Pennsylvania: Where the Senate Was Won

Republicans have struggled to win Presidential elections in Pennsylvania.  But, they have shown a continual ability to win other contests down-ballot.  Witness then Republican Senator Arlen Specter’s nine point victory in 2004 even as George Bush was losing the state by 2.5 points.

In 2010, Arlen Specter’s stringent primary challenger won the GOP nod to take on the party switching Specter  (D).  Except Specter never made it out of the Democratic Primary, losing to Congressman Joe Sestak.  In a favorable environment to Republicans Pat Toomey managed to win a narrow 80,000 vote victory even as the party’s gubernatorial candidate was carrying the state by almost 10 points.

In a preview of the road map to 2016 Toomey followed, the Republican owed his victory to Sestak due to strong margins in the GOP leaning collar counties of Chester and Bucks while also garnering a big enough margin in the Eastern portion of the state to counteract Democratic margins in Philly.

Of course, Toomey knew that his reelection six years later would be tougher than his initial campaign.  Hence, the campaign tried to remake the candidate in a different mold than he had been known for.  Gone was the fiery conservative that ran against then Republican Arlen Specter in the 2004 GOP primary and in his place was a thoughtful, intellectual conservative not afraid to break from his party.

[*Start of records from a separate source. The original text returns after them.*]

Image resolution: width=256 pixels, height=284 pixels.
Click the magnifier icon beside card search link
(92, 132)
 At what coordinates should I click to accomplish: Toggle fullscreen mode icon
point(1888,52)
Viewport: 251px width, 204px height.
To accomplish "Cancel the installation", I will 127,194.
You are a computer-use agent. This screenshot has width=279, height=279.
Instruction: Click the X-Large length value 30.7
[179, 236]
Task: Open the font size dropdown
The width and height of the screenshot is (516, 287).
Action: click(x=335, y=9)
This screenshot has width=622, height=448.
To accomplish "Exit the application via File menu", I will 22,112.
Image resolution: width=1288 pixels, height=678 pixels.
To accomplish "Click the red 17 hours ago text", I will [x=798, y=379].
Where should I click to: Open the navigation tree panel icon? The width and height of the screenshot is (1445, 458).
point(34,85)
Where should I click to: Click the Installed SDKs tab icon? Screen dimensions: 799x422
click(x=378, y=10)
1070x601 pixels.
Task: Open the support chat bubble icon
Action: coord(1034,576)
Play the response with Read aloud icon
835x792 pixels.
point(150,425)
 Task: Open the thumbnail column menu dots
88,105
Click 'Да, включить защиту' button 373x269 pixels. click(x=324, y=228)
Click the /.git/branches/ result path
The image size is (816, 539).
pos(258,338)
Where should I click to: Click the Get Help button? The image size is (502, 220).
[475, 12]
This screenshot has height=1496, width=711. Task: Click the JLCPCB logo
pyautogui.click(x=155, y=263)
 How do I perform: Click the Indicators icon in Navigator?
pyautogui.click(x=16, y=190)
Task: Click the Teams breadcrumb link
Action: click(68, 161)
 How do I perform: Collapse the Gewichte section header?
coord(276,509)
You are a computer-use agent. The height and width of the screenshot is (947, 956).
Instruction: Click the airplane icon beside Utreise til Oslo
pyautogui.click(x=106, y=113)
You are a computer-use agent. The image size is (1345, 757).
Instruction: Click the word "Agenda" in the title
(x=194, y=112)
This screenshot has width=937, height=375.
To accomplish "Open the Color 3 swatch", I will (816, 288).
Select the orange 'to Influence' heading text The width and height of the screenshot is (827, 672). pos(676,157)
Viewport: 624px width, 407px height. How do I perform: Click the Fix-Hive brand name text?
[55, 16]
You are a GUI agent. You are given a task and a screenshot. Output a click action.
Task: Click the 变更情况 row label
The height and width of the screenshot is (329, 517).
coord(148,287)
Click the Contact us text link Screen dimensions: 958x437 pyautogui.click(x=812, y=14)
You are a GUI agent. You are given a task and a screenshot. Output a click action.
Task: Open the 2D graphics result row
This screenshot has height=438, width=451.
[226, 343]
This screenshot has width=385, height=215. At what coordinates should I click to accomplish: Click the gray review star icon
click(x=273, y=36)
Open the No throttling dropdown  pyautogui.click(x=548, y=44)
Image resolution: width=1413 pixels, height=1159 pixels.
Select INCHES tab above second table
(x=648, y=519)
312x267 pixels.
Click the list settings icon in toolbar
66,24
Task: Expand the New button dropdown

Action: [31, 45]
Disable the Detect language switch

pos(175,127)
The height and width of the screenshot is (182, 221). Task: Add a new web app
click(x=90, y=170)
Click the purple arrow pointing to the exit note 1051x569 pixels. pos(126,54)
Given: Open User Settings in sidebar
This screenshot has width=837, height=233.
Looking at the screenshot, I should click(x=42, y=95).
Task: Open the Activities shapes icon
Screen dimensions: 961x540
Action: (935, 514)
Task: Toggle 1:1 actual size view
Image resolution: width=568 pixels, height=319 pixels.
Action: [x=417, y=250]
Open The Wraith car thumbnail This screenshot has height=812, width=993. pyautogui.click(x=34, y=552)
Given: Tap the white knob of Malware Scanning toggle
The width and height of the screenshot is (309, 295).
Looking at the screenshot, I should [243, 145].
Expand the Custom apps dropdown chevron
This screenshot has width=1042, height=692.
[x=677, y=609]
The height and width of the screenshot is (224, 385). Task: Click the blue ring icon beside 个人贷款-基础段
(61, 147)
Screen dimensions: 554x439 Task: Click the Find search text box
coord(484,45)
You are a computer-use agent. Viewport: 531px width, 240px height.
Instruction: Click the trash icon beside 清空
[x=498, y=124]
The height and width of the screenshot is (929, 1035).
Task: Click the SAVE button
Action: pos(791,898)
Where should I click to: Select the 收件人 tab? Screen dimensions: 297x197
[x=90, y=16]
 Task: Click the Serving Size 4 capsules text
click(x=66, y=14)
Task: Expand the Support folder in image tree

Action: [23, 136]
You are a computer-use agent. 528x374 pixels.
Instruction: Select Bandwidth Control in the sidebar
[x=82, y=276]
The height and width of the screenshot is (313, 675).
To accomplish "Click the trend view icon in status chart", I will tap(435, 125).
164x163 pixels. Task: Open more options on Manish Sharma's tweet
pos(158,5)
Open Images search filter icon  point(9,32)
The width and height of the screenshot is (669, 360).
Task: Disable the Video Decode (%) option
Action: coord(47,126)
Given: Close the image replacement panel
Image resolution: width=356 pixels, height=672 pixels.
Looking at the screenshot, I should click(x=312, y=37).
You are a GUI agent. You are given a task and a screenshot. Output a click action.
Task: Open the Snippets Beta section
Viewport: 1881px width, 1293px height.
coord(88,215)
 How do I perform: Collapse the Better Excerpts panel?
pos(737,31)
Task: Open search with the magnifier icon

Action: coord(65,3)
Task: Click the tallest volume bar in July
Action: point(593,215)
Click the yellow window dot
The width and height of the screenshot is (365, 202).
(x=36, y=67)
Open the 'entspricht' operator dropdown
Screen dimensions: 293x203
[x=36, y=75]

Toomey’s first show showed his pragmatic, moderate streak in 2011 when he backed the Simpson-Bowles plan to increase revenue.  Two years later Toomey broke with his party and backed Joe Manchin’s background checks on firearms bill.  Though it failed, Toomey was broadcasting the kind of campaign he would run in 2016.  Run strong in the suburbs and make up losses in Philly with strength in the rest of the state as former federal Republicans had to win statewide.

Arguably, Toomey lucked out with Trump winning Pennsylvania.  But, throughout the Presidential campaign the Senator ran well ahead of Trump.  Despite the similarity in the Trump’s and Toomey’s political maps to victory the ideological and geographical path they took to victory was vastly different.

Exit polls and the ultimate vote total show Toomey ran behind Trump in Dem leaning Luzerne and Erie counties.  But, Toomey made up the margins in the GOP leaning Chester and Bucks suburbs.  Trump lost all four Collar counties and ran behind Toomey in exurban Lancaster and Berks counties by thousands of votes.

The one thing that cannot be debated is how Toomey lucked out in his opponent.  While both Sestak and Toomey ran as outsiders in 2010, Toomey dropped that idea for his reelection bid.  Sestak lost his second go-round to Democratic insider Katie McGinty due to party leaders fearing him running a lackluster campaign and blaming him for their 2010 loss.

McGinty staked her campaign on a Democratic wave carrying her to victory and assuming the suburbs combined with Philly would carry her.  Instead, she lost by a full half point more than Clinton and lost many Clinton voters who crossed parties to back Toomey.

Admittedly, Trump’s path was the newer path for Republican victories in the state.  Trump racked up massive margins in the Eastern and Central parts of the state to the tune of over 700,000 votes.  Toomey did not come close to that margin but he did not need to.

Toomey’s 5 point margin in Bucks county and 3 points in Chester meant he did not need to win the rest of the state by such a wide margin.  For example, where Trump lost suburban Centre and Daulpine counties, Toomey carried both narrowly.  And while Toomey did not run as as strong as Trump in rural counties he certainly did fine in his own right.

Toomey gambled and was proven right that suburban Philly voters would be receptive to a moderate, conservative GOP Senator.  He was right.  He banked on rural voters coming out for Trump and a candidate willing to defend their religious rights.  Again, he was right.  Finally, Toomey guessed his makeover would appeal to voters.  It did!